Review: Sci-Fi for Life: Yuval Kordov's Dark Legacies
Reviewing the double-post-apocalypse series through the lens of consistent life ethics. A cross-post.
Science fiction isn’t the place you might expect to encounter consistent life ethics — when it isn’t escapist, it can tend towards relativism or even nihilism. But it’s a genre as diverse as its authors, and even from the beginning, Frankenstein (often considered the first sci-fi novel) tackles a number of pro-life themes, including the “abortion” of the would-be bride of Frankenstein’s Creature, the injustice of mistreatment due to disability, and the responsibility of parents to provide a dignified existence for their progeny.
The Dark Legacies trilogy by Yuval Kordov — with the final installment, The World to Come, just released September 3 — continues in this vein, rejecting the materialist view that pervades much of modern science fiction in favor of a more holistic humanity. While characters themselves are often the perpetrators of violence against one another, they learn throughout the series the futility of dehumanization.
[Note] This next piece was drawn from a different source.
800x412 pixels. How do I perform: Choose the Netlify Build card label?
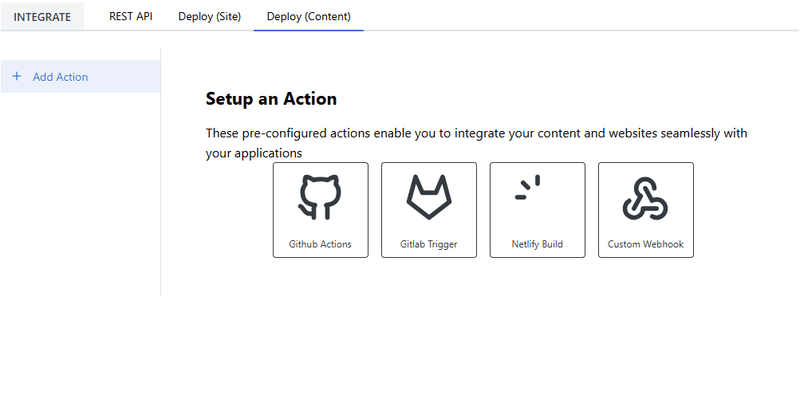(x=537, y=244)
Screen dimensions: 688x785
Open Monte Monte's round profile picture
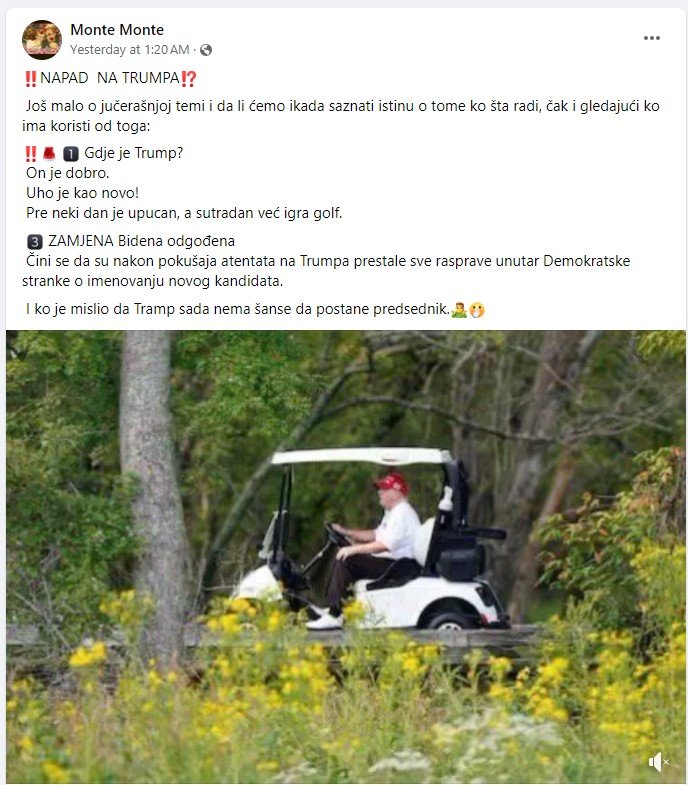(42, 40)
Dark Legacies takes place in a double post-apocalyptic setting. First, the world was destroyed by humankind with nuclear weapons and machines of war. Then, when humanity’s hubris failed to diminish, the skies darkened and demons spewed forth onto the Earth. Most of the series takes place a few hundred years after this desolation, with human settlements banding together into several main factions.